Bamboo is familiar to Asian life and is recognized as a symbol of Asian sentiment. As bamboo is widely distributed in Asia, there is much room for its utilization and development. As bamboo charcoal (BC) can be manufactured by dry distillation of bamboo at high temperatures, it is plentiful, cheap, easy to prepare, and relatively nontoxic (Teraoka et al., 2004). Unlike charcoal that is primarily used as fuel, BC can remove formaldehyde (Suresh and Bandosz, 2018), regulate humidity (Horikawa et al., 2010), and purify water (Lin et al., 2017).
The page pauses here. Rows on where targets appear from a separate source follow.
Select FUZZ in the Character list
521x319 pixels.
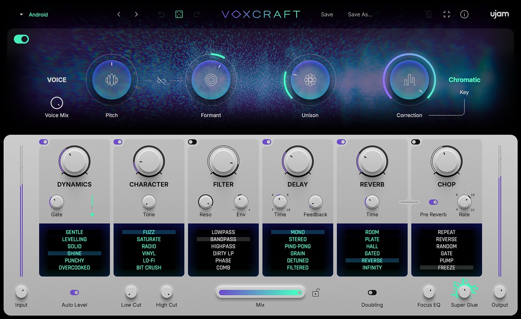pyautogui.click(x=149, y=232)
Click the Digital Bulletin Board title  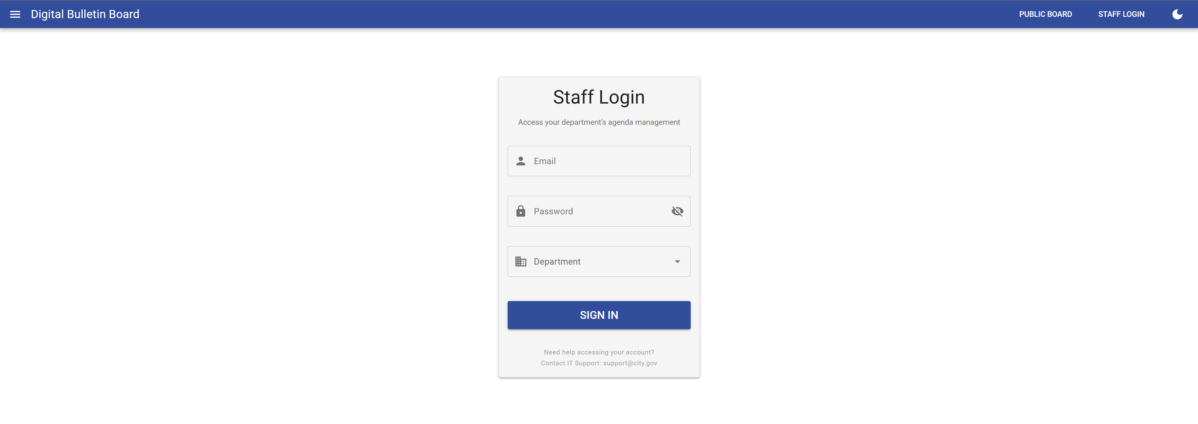85,14
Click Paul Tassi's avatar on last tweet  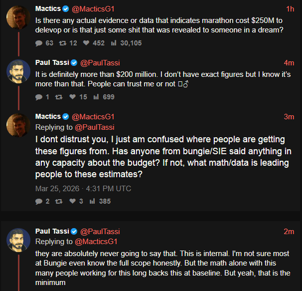pos(18,241)
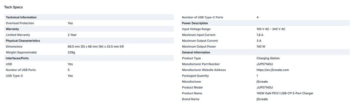Select the 2 Year Limited Warranty value

(x=72, y=35)
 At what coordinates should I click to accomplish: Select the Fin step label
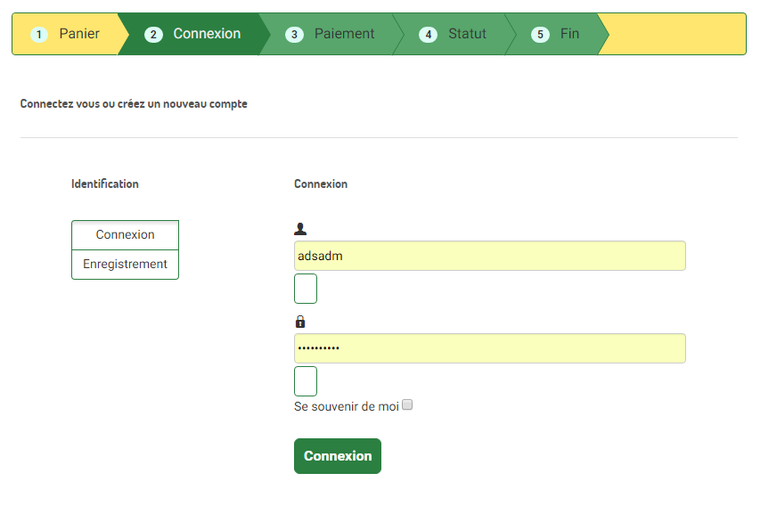pyautogui.click(x=569, y=34)
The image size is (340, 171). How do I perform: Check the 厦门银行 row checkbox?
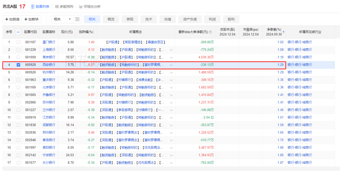tap(18, 42)
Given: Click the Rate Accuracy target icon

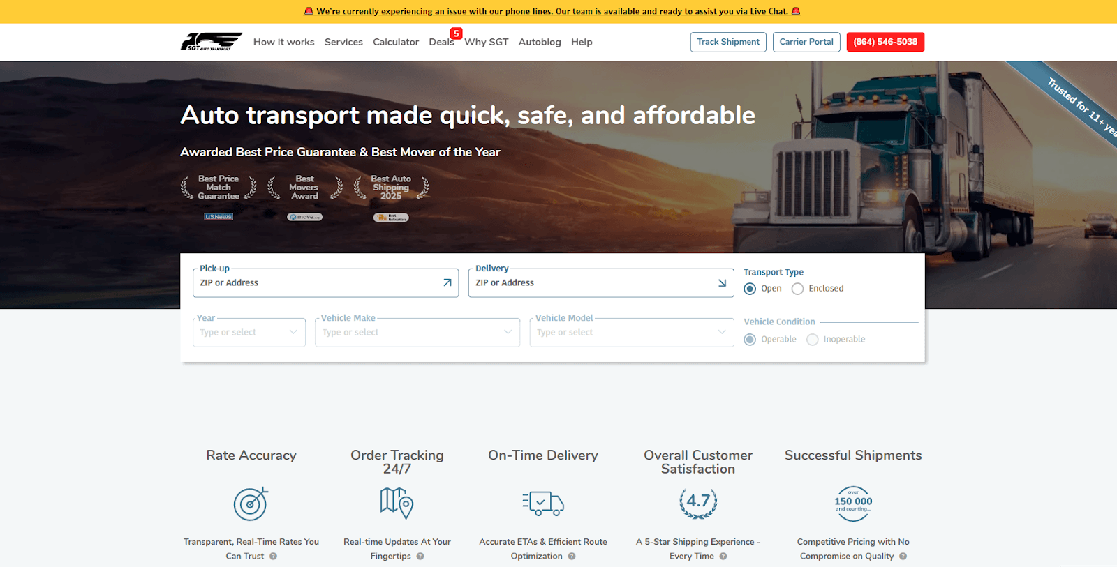Looking at the screenshot, I should [251, 504].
Food coloring agents can stimulate the appetite as a food additive (Cho et al., 2015; Foroni et al., 2016). For example, squid ink has been used as black coloring in food in Japan. However, because squid has been categorized as allergenic and squid populations are decreasing, alternatives have been considered (Taylor, 2008). BC is a food additive that has been approved for use as a black food coloring and is designated as an existing additive in Japan. BC powder, as a replacement for squid ink, is increasingly used as food coloring in bread, pasta, and other products.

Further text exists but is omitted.